GNOME Bugzilla – Bug 613822
gobject signal connect/disconnect not thread safe
Last modified: 2010-10-21 13:28:19 UTC
We found a nasty case where you can't connect a handler and disconnect another handler from the same object at the same time because the closure stuff is not protected by a mutex in GObject. Bugs #346801 comment #8 and #403150 could also be related to this. In gobject.c: g_object_watch_closure() modifies the closure array (it can even re-alloc it) And object_remove_closure() can access it at the same time. Solution: Add a lock around accesses to the closure array. Ideally, it would be per-object. But since we suck, I guess it has to be global. Relevant extract from the stack trace: Program terminated with signal 11, Segmentation fault.
+ Trace 221073
Thread 17 (process 2012)
Created attachment 157163 [details] Test case Here's a test case using g_object_weak_ref/unref
(In reply to comment #1) > Here's a test case using g_object_weak_ref/unref (which obviously means that the closure array is not the only one affected :))
Weak ref/unref are also not thread safe, but its a different issue from the closures. That said, both should be fixed.
Created attachment 157180 [details] [review] Patch Here's the patch, please someone review and commit
Review of attachment 157180 [details] [review]: Appart from the one comment below, the rest looks good to me. ::: gobject/gobject.c @@ +2258,3 @@ * will only be notified when there is exactly one of them. */ + g_assert (tstack.n_toggle_refs == 1); What happens if one thread do a g_object_unref(), so refcount goes down to 1 and this is called) while another thread does g_object_add_toggle_ref(). Which will do g_realloc() and may invalidate the buffer. func = tstack.toggle_refs[0].notify; data = tstack.toggle_refs[0].data; object = tstack.object; UNLOCK(); func(data, object, is_last);
(In reply to comment #5) > + g_assert (tstack.n_toggle_refs == 1); > > What happens if one thread do a g_object_unref(), so refcount goes > down to 1 and this is called) while another thread does > g_object_add_toggle_ref(). Which will do g_realloc() and may > invalidate the buffer. That's exactly why in this patch I'm not using the original buffer, but a _copy_: ToggleRefStack tstack, *tstackptr; G_LOCK (toggle_refs_mutex); tstackptr = g_datalist_id_get_data (&object->qdata, quark_toggle_refs); tstack = *tstackptr; G_UNLOCK (toggle_refs_mutex);
Sorry, I missed that.. Looks good to me then.
this is the wrong approach to this (high level) problem. it would be good to read the discussion here: http://www.boost.org/doc/libs/1_40_0/doc/html/signals2/thread-safety.html since the issues are identical. it was not easy to make boost::signals2 work this way. i don't think there are shortcuts here.
(In reply to comment #8) > this is the wrong approach to this (high level) problem. [...] it was not easy > to make boost::signals2 work this way. i don't think there are shortcuts here. I don't really know how the signals in boost work (and how they different from GObject), but the rest of the signals code in gsignal.c is already locked using global locks and seems to work fine (as long as you don't care about multi-threaded performance).

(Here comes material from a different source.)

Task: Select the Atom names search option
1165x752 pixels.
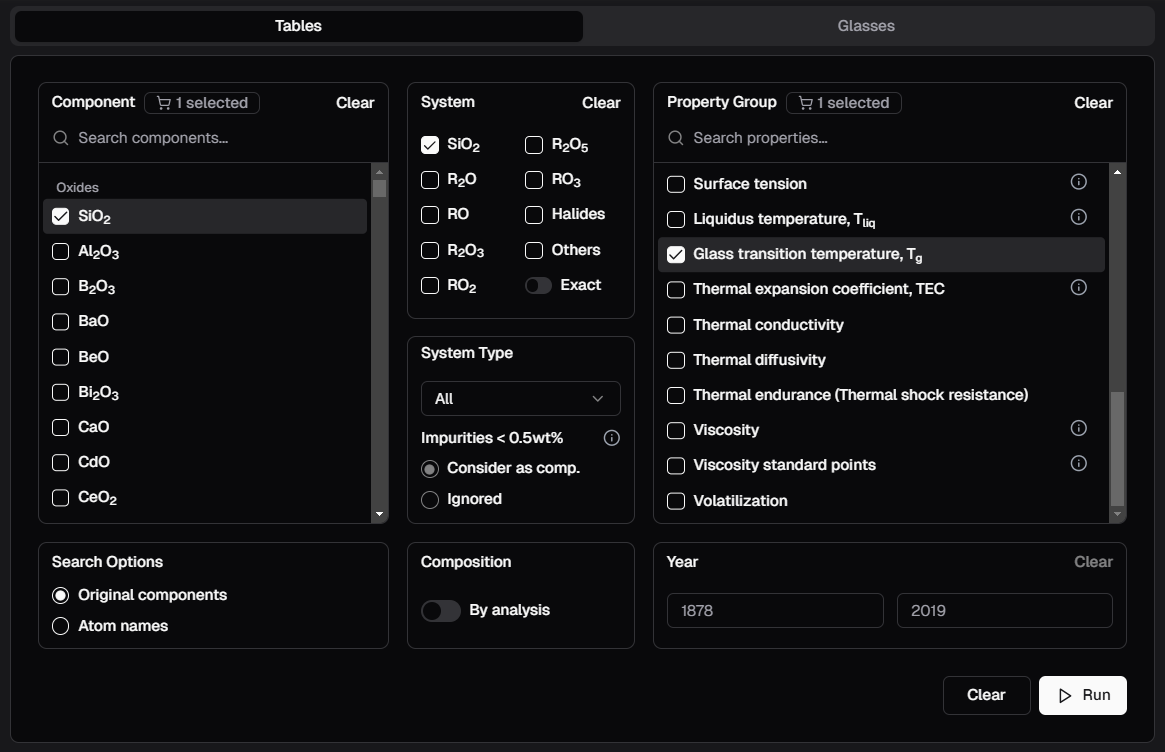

(In reply to comment #8) > this is the wrong approach to this (high level) problem. it would be > good to read the discussion here: > > http://www.boost.org/doc/libs/1_40_0/doc/html/signals2/thread-safety.html > > since the issues are identical. it was not easy to make > boost::signals2 work this way. i don't think there are shortcuts > here. I haven't had the time to look into the Boost doc in detail yet, but note that in this bug (at least in two of the three cases) we're not protecting the emission of signals or anything, we're just protecting the access to a shared array, so that you can e.g. call g_object_weak_ref() twice from two different threads. The emission itself is done when the object is destroyed.
ping
(In reply to comment #8) > this is the wrong approach to this (high level) problem. This bug is still present and I cannot see the relation to the problem discussed in the Boost documentation. Again, this has nothing to do with signals, here we're just protecting access to shared arrays.

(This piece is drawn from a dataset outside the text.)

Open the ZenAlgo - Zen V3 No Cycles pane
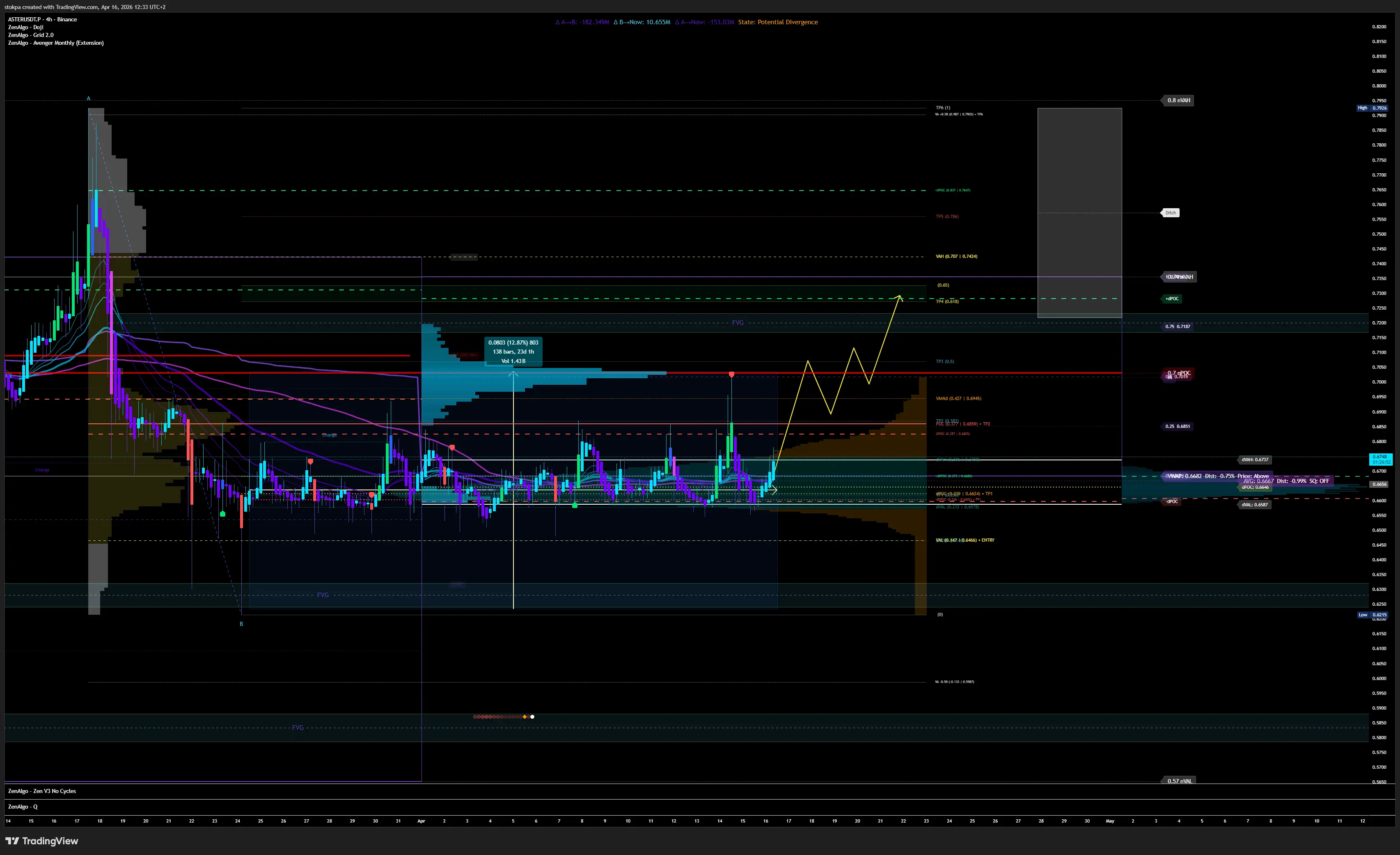click(42, 791)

connecting to a signal involves modifying the state of an array or list. emitting a signal means traversing the array or list. this means that the problem is isomorphous to the one faced by Boost when attempting to providing safe concurrent access to an array/list of closures.
At least one of us is misunderstanding or overlooking something, so let's try to find out what happens :) g_object_weak_ref() adds a callback to an internal array. g_object_weak_unref() removes that callback. Both functions modify the same array, and that's all they do. Nothing more, nothing less. There are no signal emissions here. Since they can be called concurrently the array has to be protected with a mutex. The only other place in the code where that array is used (which is when callbacks are actually invoked) is when the object is being destroyed, but at that point there are no concurrency problems.
Comment on attachment 157180 [details] [review] Patch commit b7616114c6c1884c3a183a4d83156bdf2151b731
This problem has been fixed in the development version. The fix will be available in the next major software release. Thank you for your bug report.